Rami Hara : dévoiler nos symboles et différences

01 avril 2023   •  
Écrit par Ana Corderot
Rami Hara : dévoiler nos symboles et différences

Sujets insolites ou tendances, faites un break avec notre curiosité. En réutilisant les symboles de la diaspora africaine ou de la religion musulmane pour les sublimer, Rami Hara se débarrasse des atteintes portées à son identité culturelle.

« Mon rapport à la photographie s’apparente à une relation amour-haine. Il y a des jours où je suis complètement obsédé et d’autres où je ne peux même pas regarder mon appareil photo. Depuis mon enfance, j’ai toujours eu envie de capturer des moments. J’utilisais tous les boîtiers que je pouvais trouver chez moi et j’essayais de documenter ce qui m’entourait », confie Rami Hara. Né en Somalie et ayant grandi à Anvers, ce dernier s’est installé à l’adolescence à Bruxelles, d’où il obtiendra un master des beaux-arts. C’est seulement à partir de 2018 qu’il dit commencer véritablement à se focaliser sur le médium photographique, et à réaliser des séries hautement personnelles. Si chaque projet découle d’une expérience ou résulte d’un processus de création particulier, tous sont liés par des thématiques semblables : celles de ses racines somaliennes, de sa religion musulmane, de sa famille et de son rapport à l’identité. « Ayant grandi dans un foyer somalien, la religion a toujours joué un rôle essentiel dans mon éducation et ma vie. En tant que musulman, il n’a pas toujours été facile de grandir et de naviguer dans la société occidentale, car ma religion était constamment dépeinte de manière négative par les médias, ce qui influençait la perception des masses », explique-t-il. Pour mener à bien ses séries, il s’inspire alors des personnes qui l’entourent : de sa mère, de ses ami·es et de ceux des autres, ou bien part à la recherche de volontaires dans les rues et sur les réseaux sociaux.

Décidé à se réapproprier son image ­et celle de sa communauté, Rami Hara réutilise les symboles de la diaspora africaine ou de la religion musulmane pour leur redonner une nouvelle signification. Ainsi, dans Hooyo, le voile n’est autre qu’une parure sacrée et se dévoile avec délicatesse et esthétisme sur les visages feutrés de ses proches. « Pour ce projet personnel, j’ai décidé de prendre les choses en main et de changer l’image négative qui a été dépeinte par les médias. En utilisant ma propre mère comme muse, j’ai créé cette série de portraits pour montrer les différentes facettes et couches des femmes musulmanes sous le voile en travaillant avec différents tissus traditionnels somaliens qui mettent en valeur le côté élégant et excentrique de ma mère, tout en faisant attention à la vulnérabilité et à la sensibilité de ce sujet social », précise-t-il sur son site internet. Quant à la série Do-rag, c’est une autre pièce de tissu, le Durag, qui est détournée. Porté à la fois par les Afro-Américains et par les personnes issues de la diaspora africaine, il est censé protéger et lisser les cheveux des hommes noirs. D’apparence innocente, ce foulard est en réalité porteur d’une violence allégorique, puisqu’il est associé aux membres des gangs. « Le port du Durag n’est certainement pas dépeint comme une question de soin de soi comme il l’est en réalité. Dans cette série, j’ai souhaité l’élever au rang d’ornement, contrairement à l’interprétation sinistre qui le lie à la violence (…) », ajoute-t-il. Saisis dans leur intimité ou dans une proximité presque charnelle, les portraits apparaissent alors plus sensibles et délicats. Les corps dévêtus ne se parent plus que de cette soie qui les protège de la cruauté au-dehors. L’objectif de Rami Hara fait fi de la censure occidentale et se projette avec insistance sur les couleurs, les dorures et les drapés de sa culture mère, de façon à célébrer sa beauté trop longtemps négligée.

(Données pour repérer des mots et des éléments)
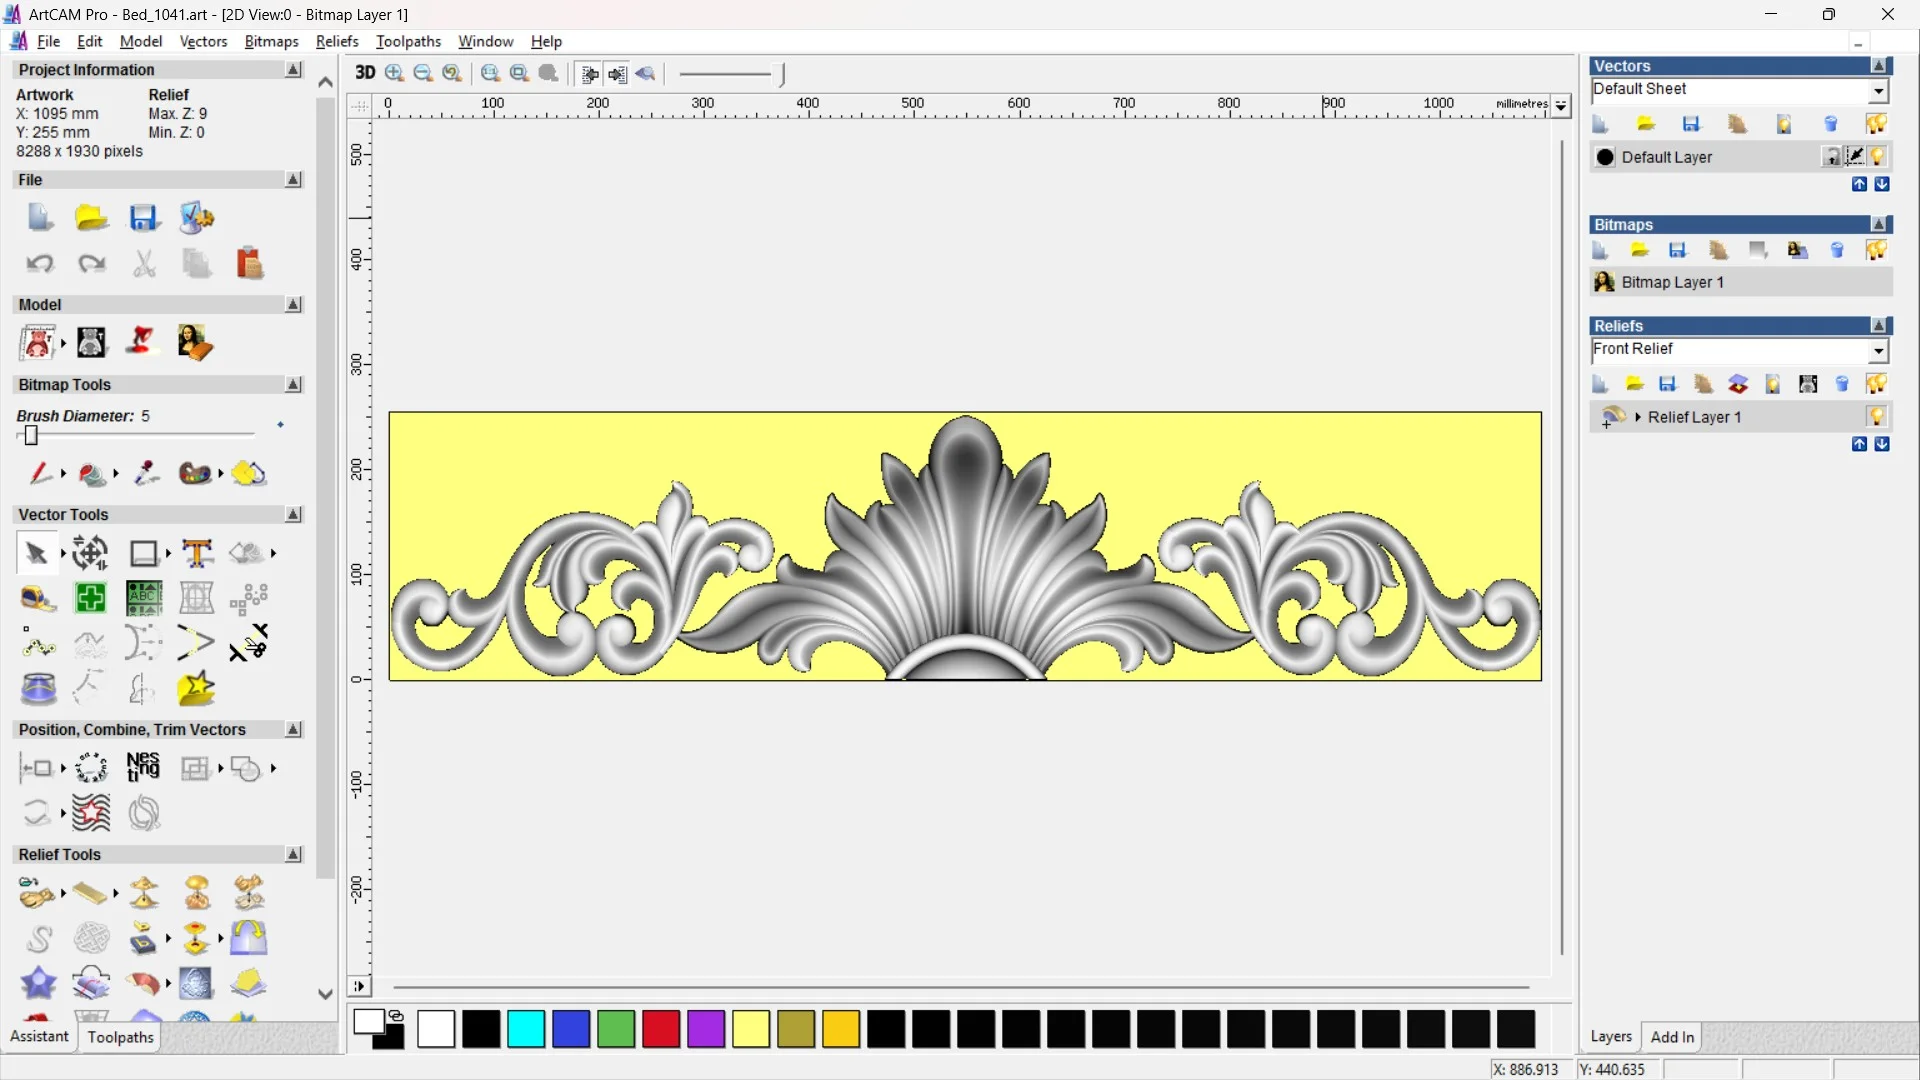1920x1080 pixels.
Task: Open the Default Sheet dropdown
Action: click(x=1878, y=91)
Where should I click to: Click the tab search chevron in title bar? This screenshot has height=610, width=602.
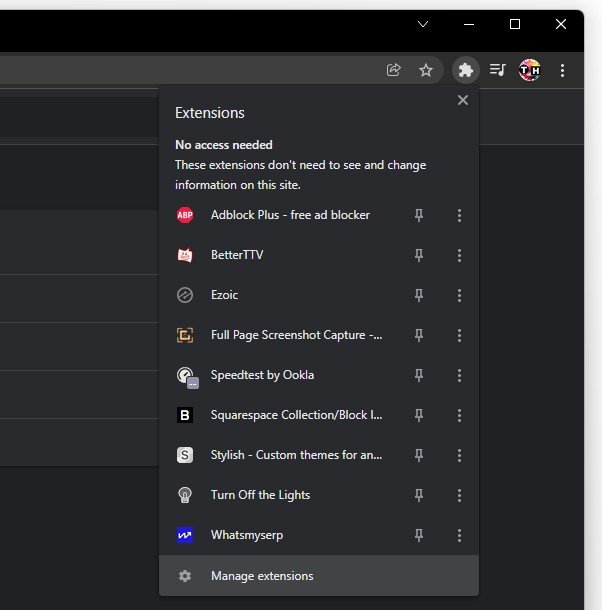click(x=423, y=24)
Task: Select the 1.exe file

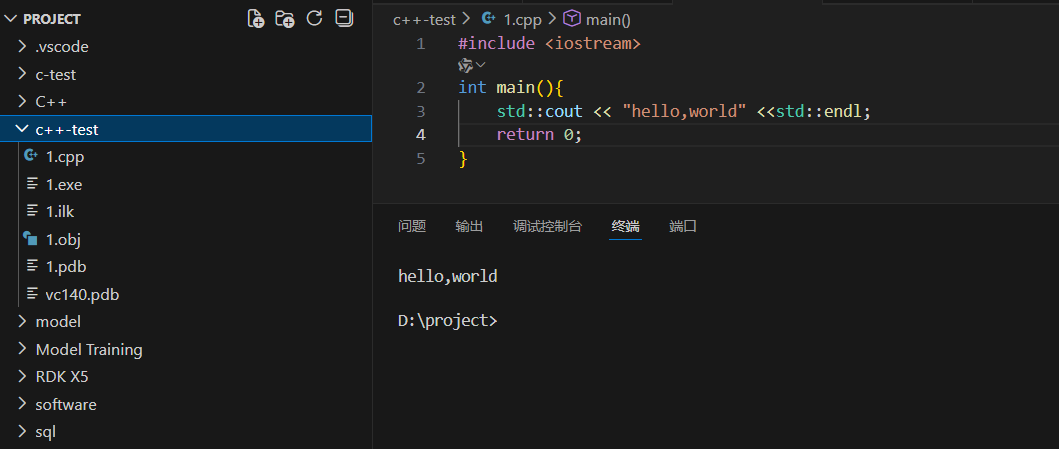Action: pyautogui.click(x=63, y=184)
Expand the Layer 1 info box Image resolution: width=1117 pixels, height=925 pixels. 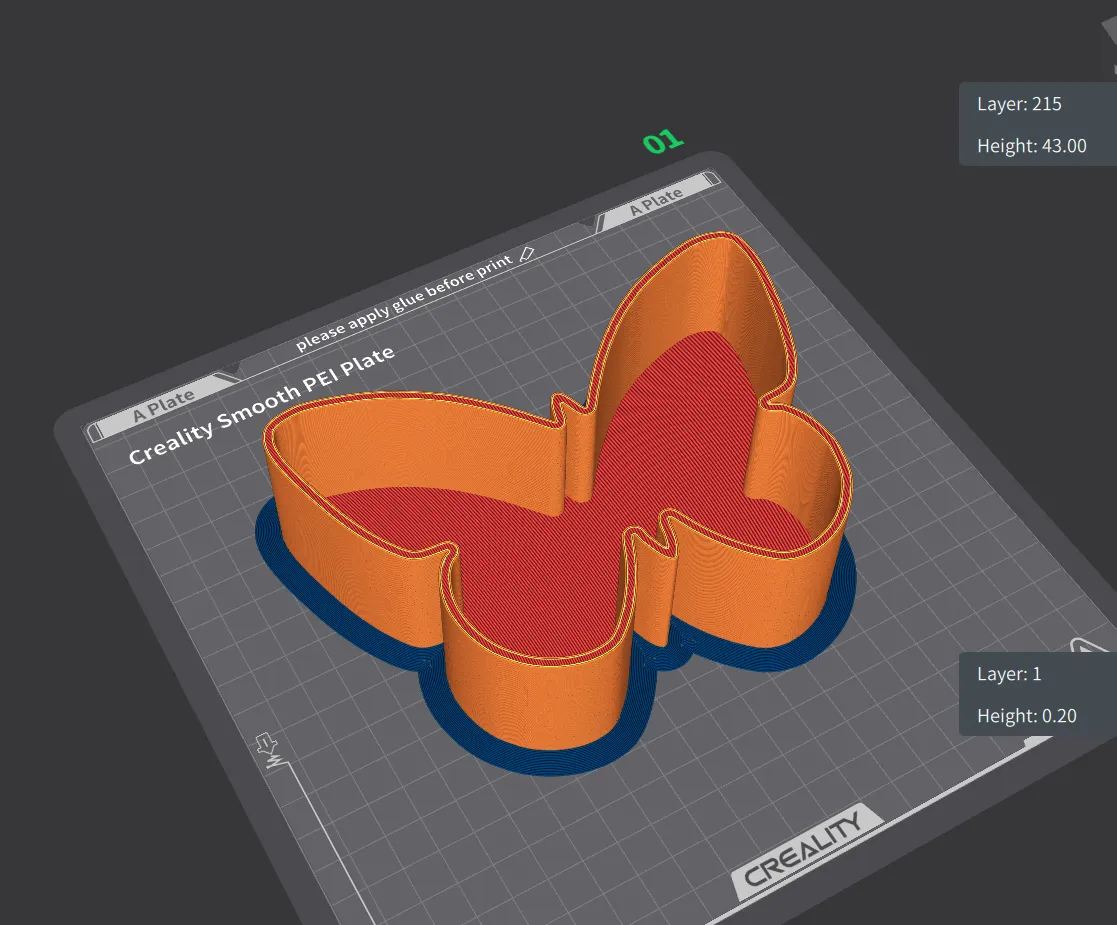coord(1009,673)
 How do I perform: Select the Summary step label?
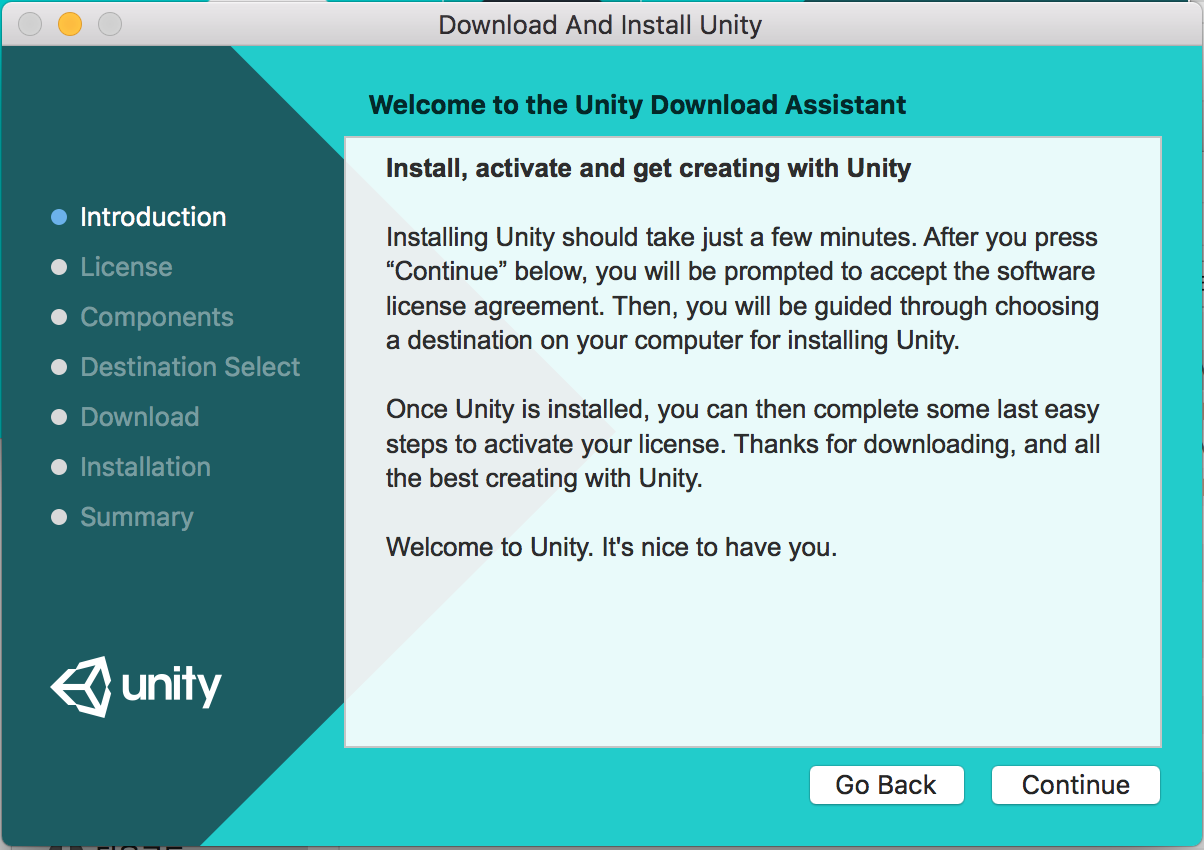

## Ce qu'on demande
1. D'après le texte fourni, dans quelle ville Rami Hara a-t-il grandi ?
2. Relevez toutes les lignes des entrées qui contiennent le mot "Select".

## Les réponses
1. À Anvers.

2.
Task: Select the 1.exe file
 How do I perform: Select the Summary step label?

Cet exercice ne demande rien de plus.